* INSTRUCTIONS TO FOLLOW *
Echo these lines back word for word, leaving out the pictures.

* PROVIDED RECORDS *

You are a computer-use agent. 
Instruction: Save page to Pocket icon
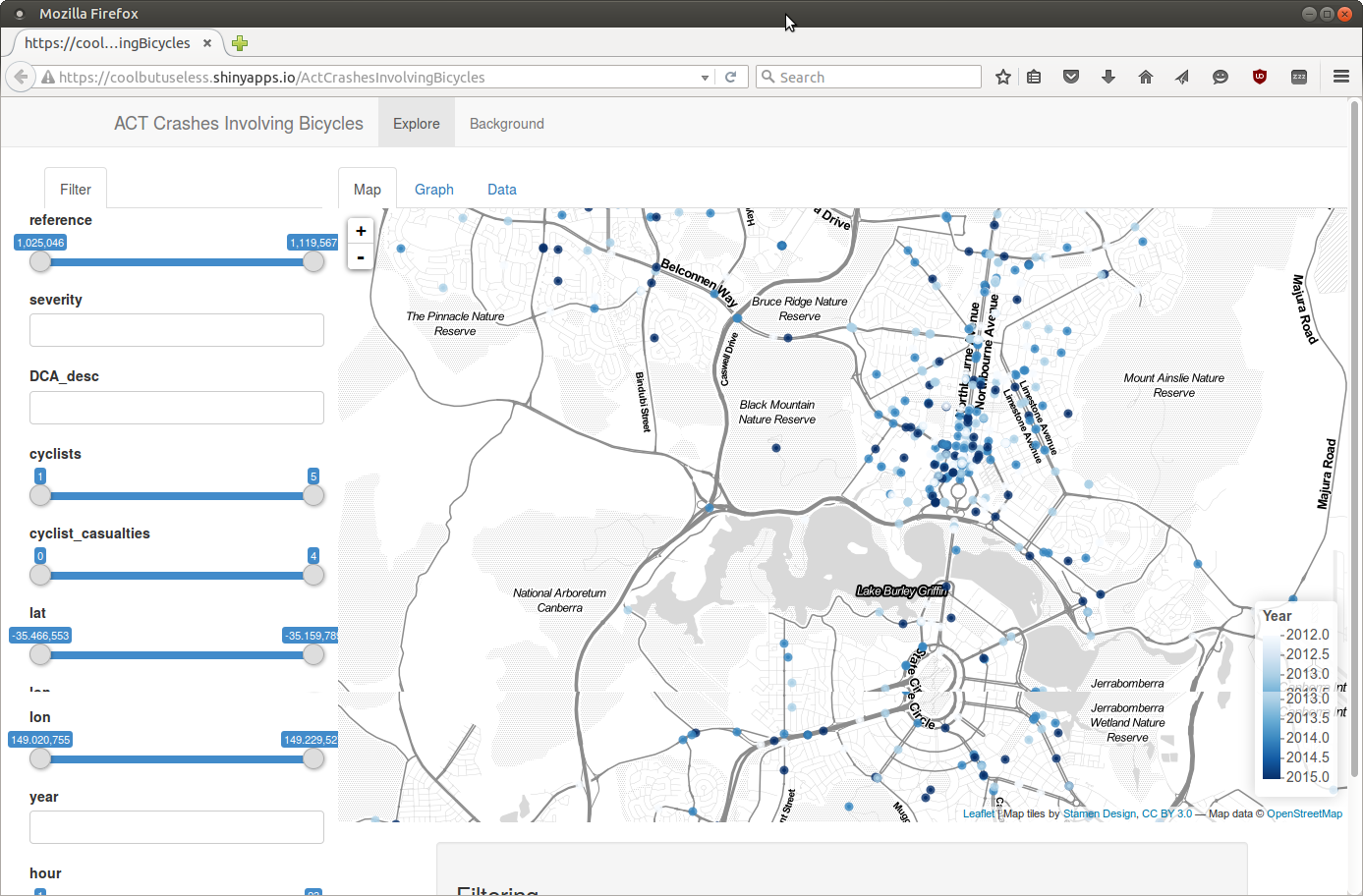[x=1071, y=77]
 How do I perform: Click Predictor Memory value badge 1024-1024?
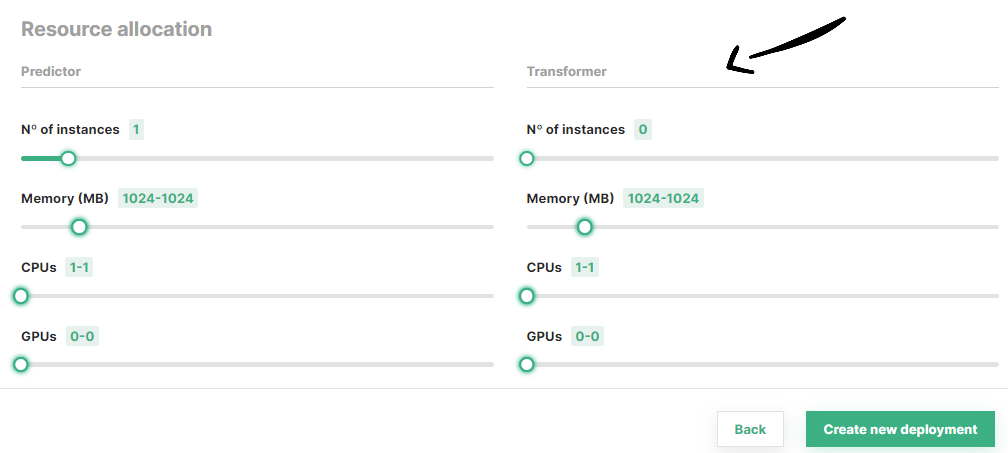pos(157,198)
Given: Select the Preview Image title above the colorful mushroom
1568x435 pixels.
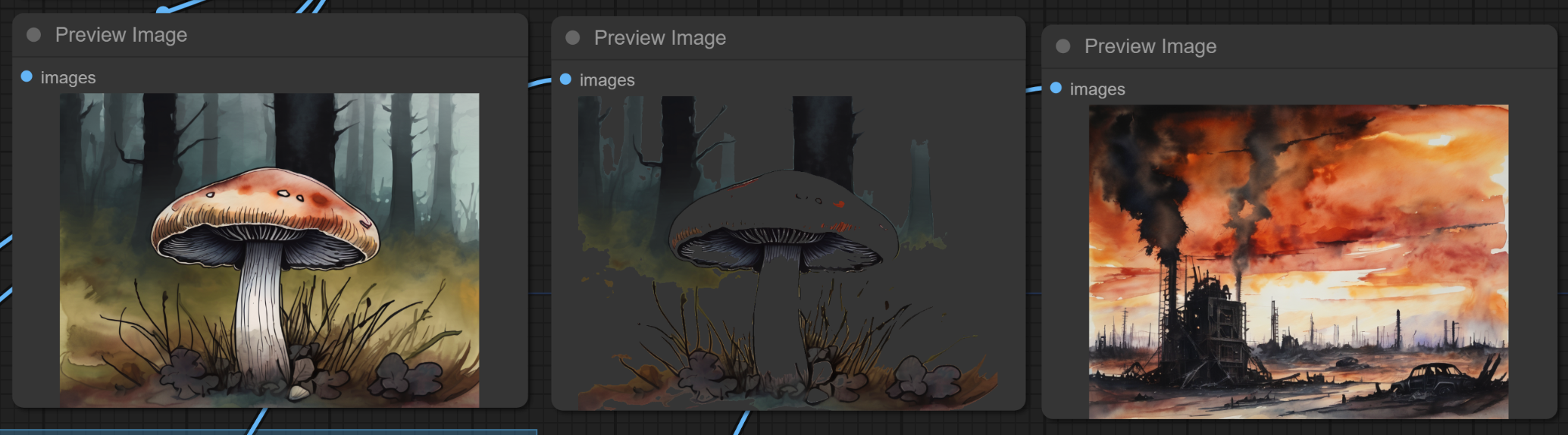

* WRITTEN RESPONSE *
You are a computer-use agent. 
Instruction: Save page to Pocket icon
[x=1071, y=77]
 How do I perform: Click Predictor Memory value badge 1024-1024?
pos(157,198)
Given: Select the Preview Image title above the colorful mushroom
1568x435 pixels.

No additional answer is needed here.